THE PROBLEM | The lines to copy run from the one containing "Task: Click callout" to the end of the listing. Please write them out exactly, minus the pictures.

^^^^^^^^

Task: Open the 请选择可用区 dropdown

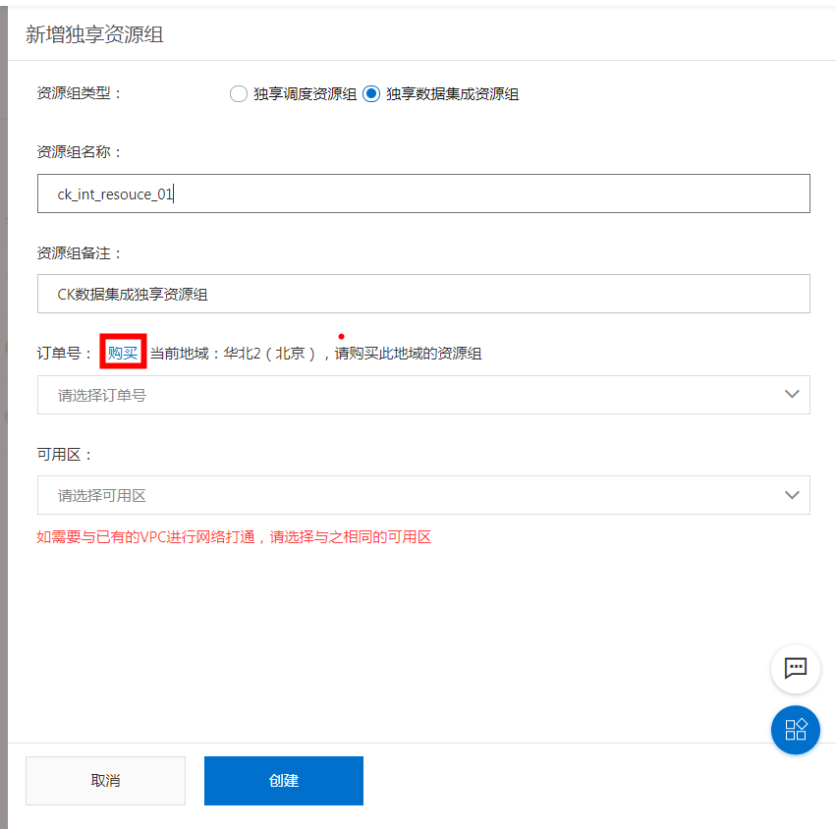Action: [413, 496]
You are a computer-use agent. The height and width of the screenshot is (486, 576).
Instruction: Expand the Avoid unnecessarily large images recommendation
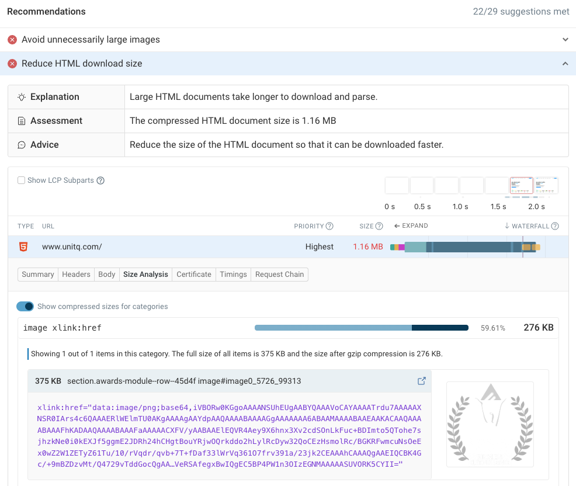[x=565, y=40]
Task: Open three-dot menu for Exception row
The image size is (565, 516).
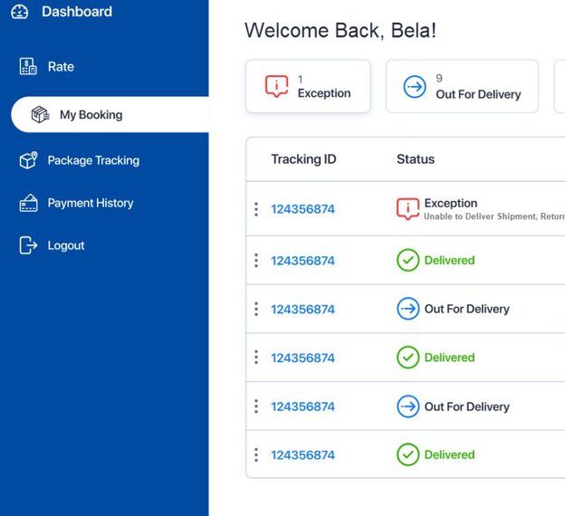Action: (256, 209)
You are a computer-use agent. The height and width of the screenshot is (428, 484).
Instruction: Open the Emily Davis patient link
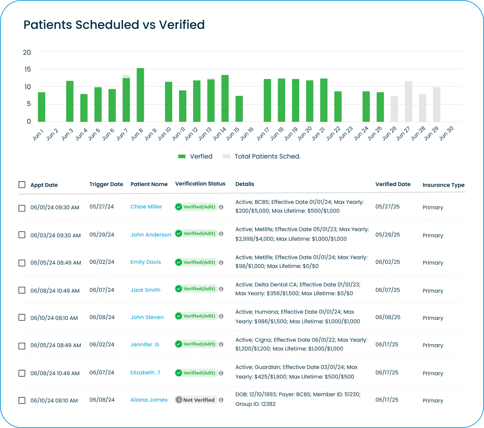pyautogui.click(x=145, y=262)
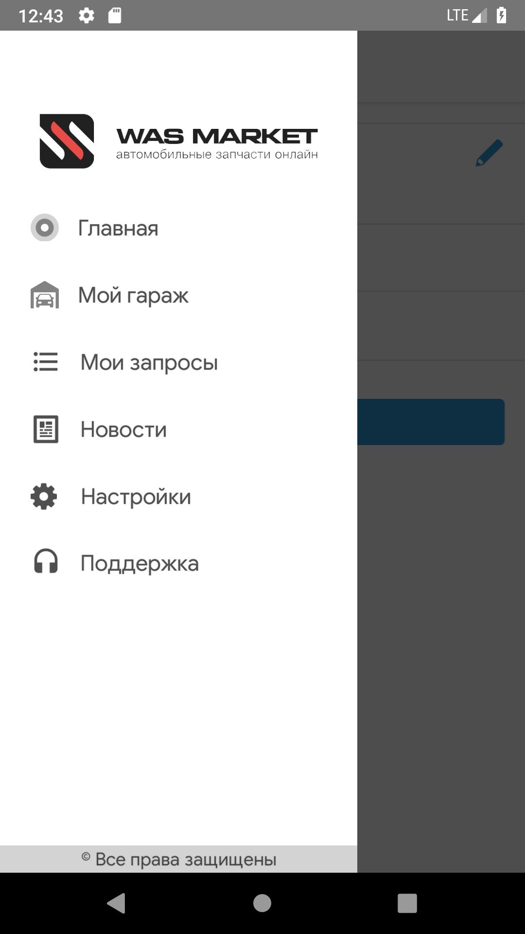
Task: Tap the gear icon beside Настройки
Action: pos(44,496)
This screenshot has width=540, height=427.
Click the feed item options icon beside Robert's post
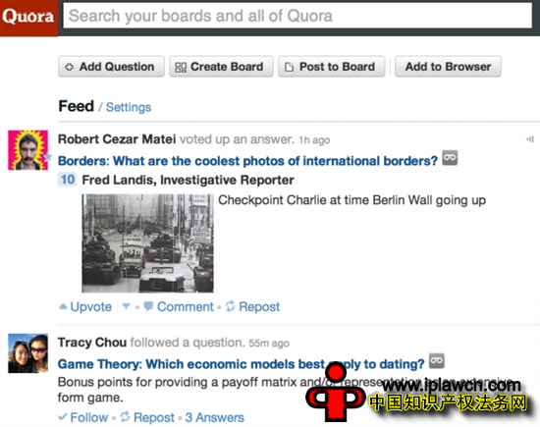pos(529,139)
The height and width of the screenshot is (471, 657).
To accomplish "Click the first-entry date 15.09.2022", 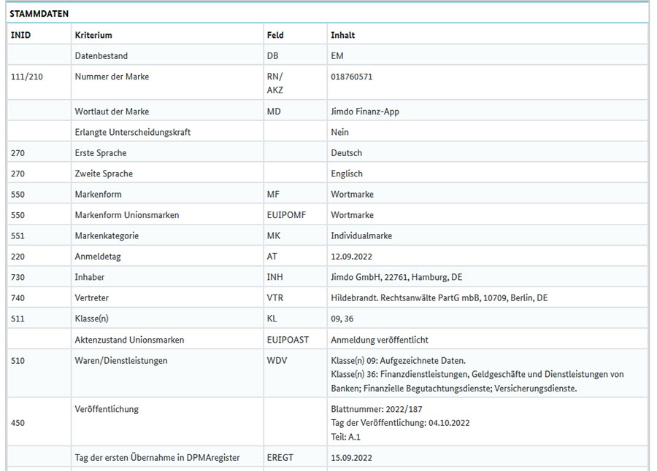I will (x=353, y=457).
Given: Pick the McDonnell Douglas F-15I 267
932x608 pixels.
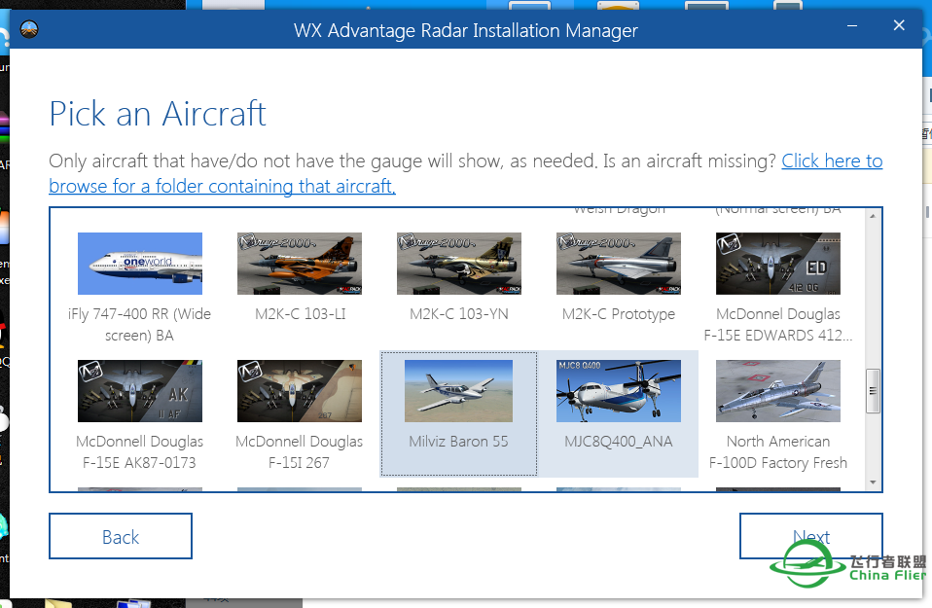Looking at the screenshot, I should tap(300, 391).
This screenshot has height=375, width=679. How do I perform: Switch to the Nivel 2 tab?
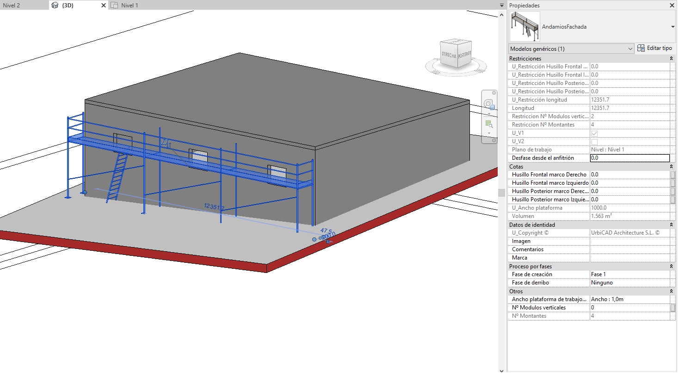coord(12,6)

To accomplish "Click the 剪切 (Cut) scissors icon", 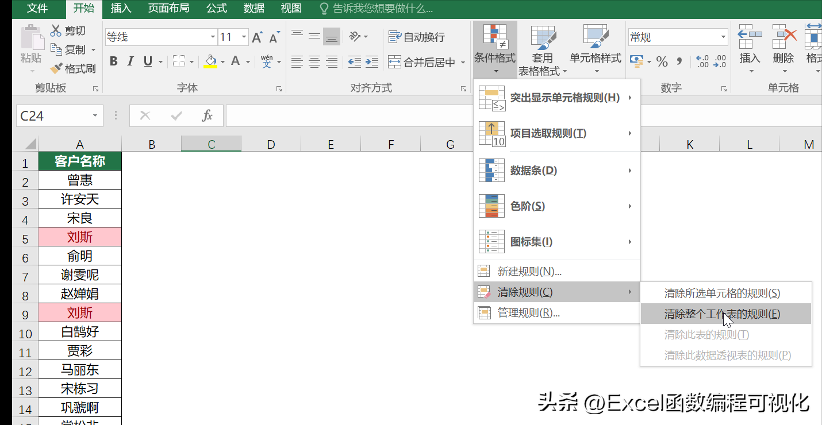I will [57, 30].
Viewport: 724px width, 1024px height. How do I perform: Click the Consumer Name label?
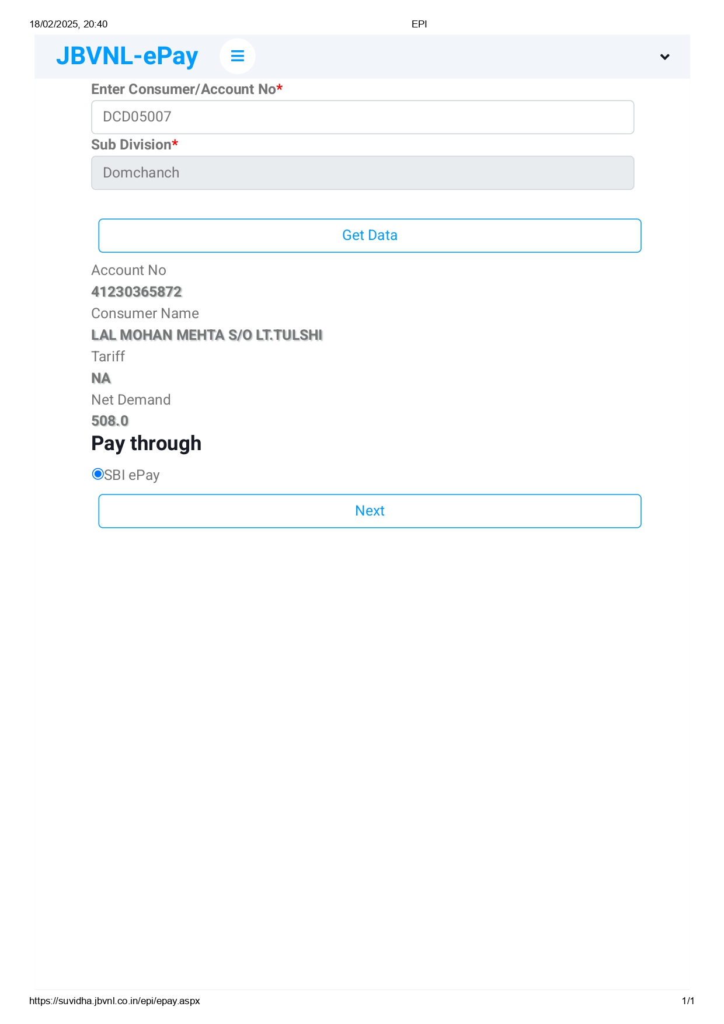(x=145, y=314)
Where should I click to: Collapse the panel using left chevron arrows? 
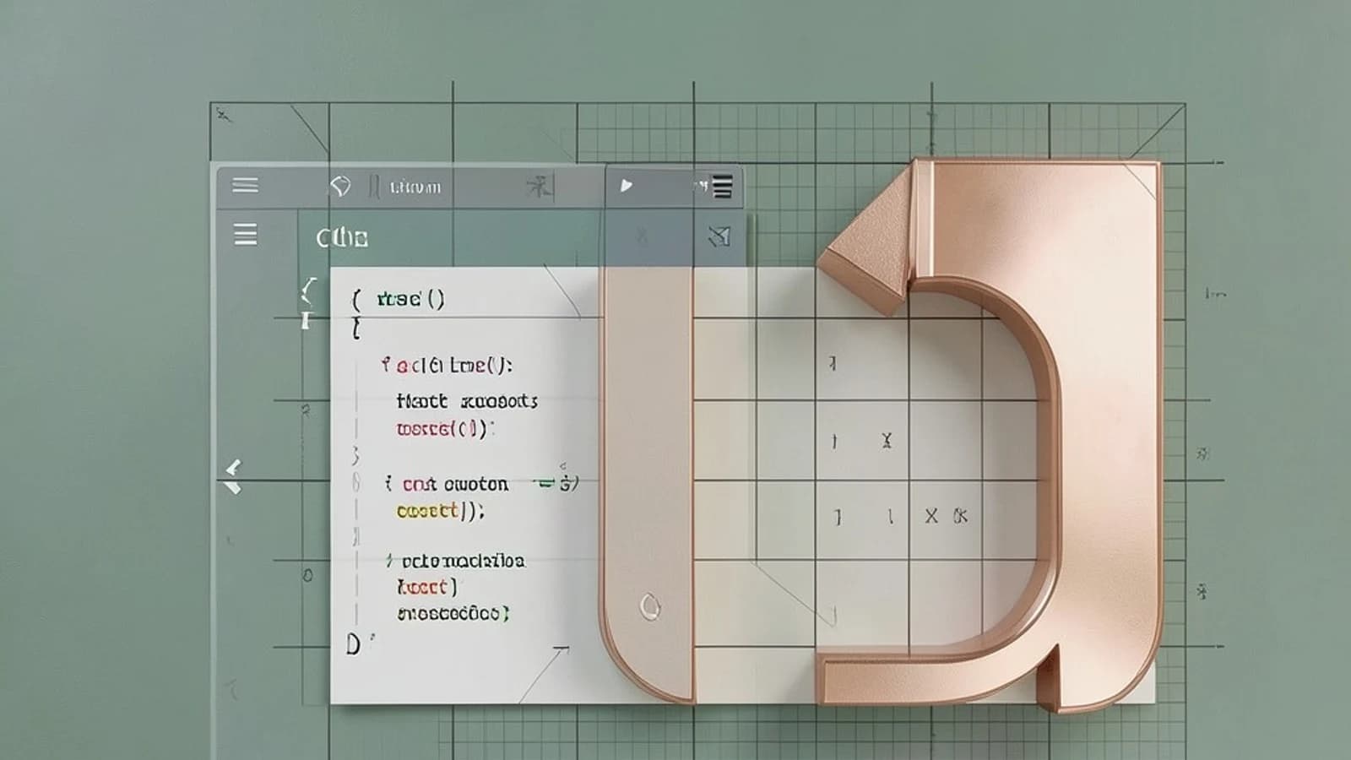coord(233,476)
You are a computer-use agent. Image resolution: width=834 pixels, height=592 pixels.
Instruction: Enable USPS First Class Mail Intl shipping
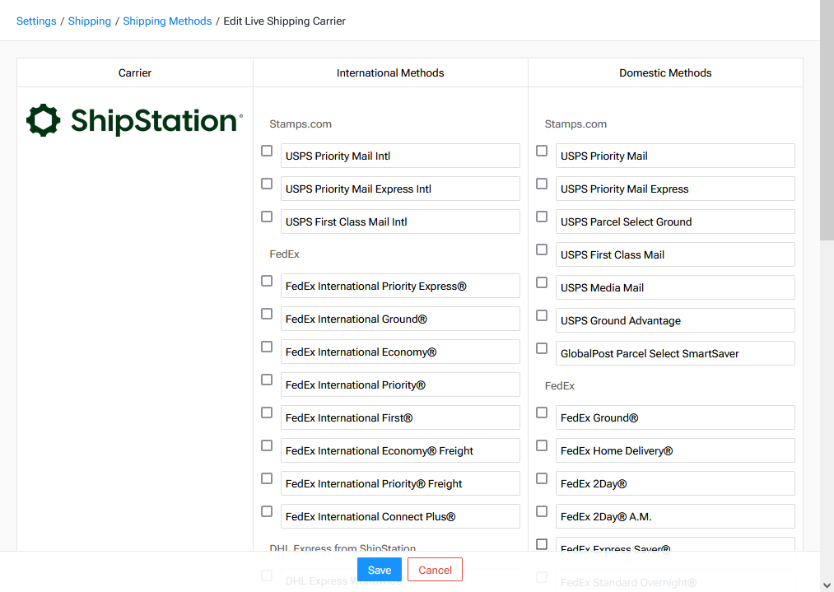[267, 217]
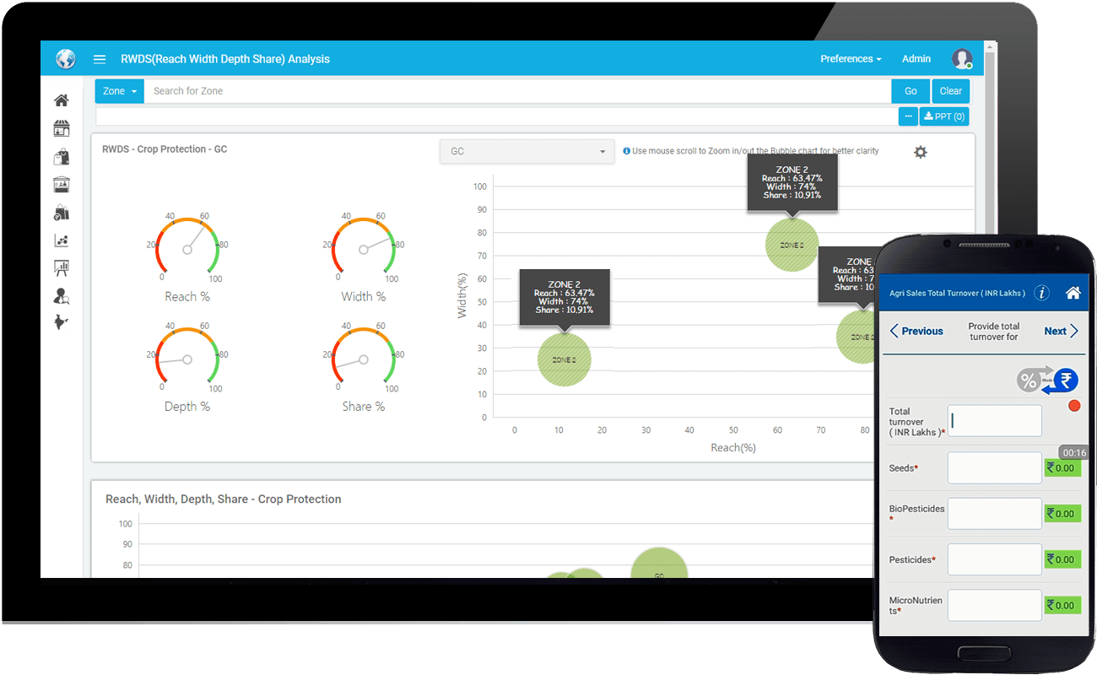Click the PPT (0) download button
Viewport: 1097px width, 675px height.
click(x=944, y=116)
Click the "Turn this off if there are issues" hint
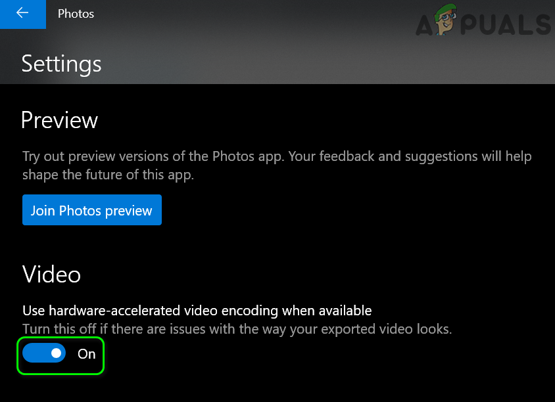 pos(237,329)
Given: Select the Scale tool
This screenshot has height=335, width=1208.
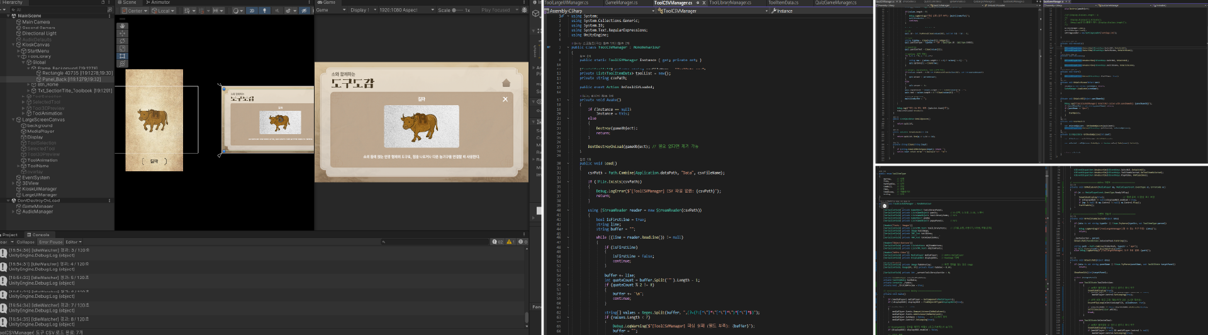Looking at the screenshot, I should click(122, 48).
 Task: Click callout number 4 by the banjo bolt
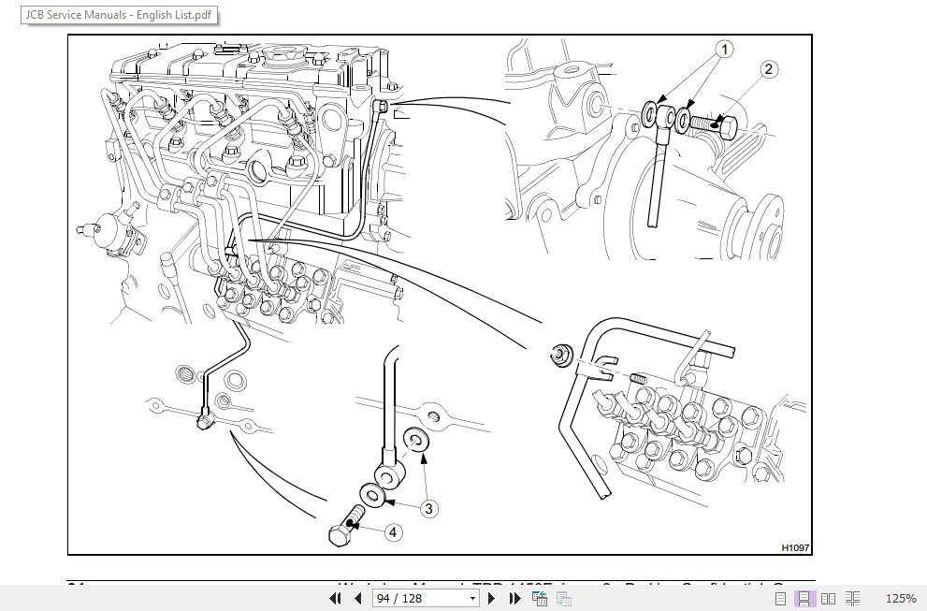392,532
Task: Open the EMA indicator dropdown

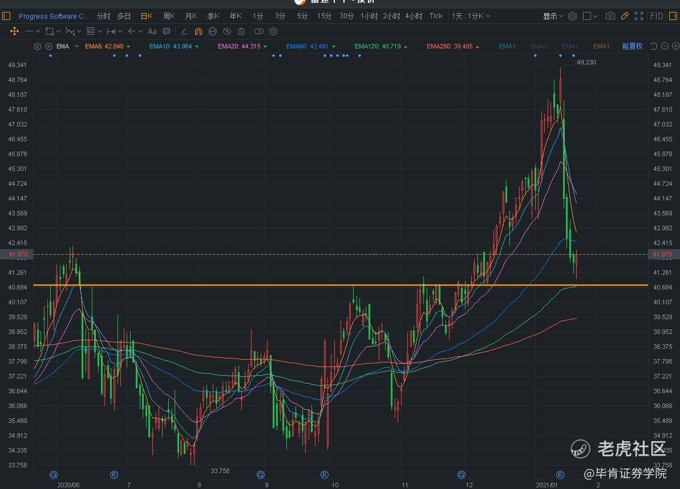Action: coord(76,46)
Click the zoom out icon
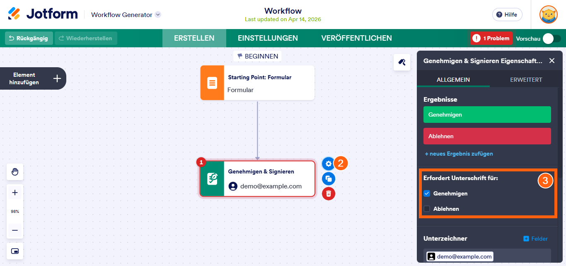The image size is (566, 266). coord(15,230)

^^^^^^^^

EXERCISE RESULT |
 Task: Click callout number 4 by the banjo bolt
392,532
Task: Open the EMA indicator dropdown

Action: coord(76,46)
Click the zoom out icon
The image size is (566, 266). coord(15,230)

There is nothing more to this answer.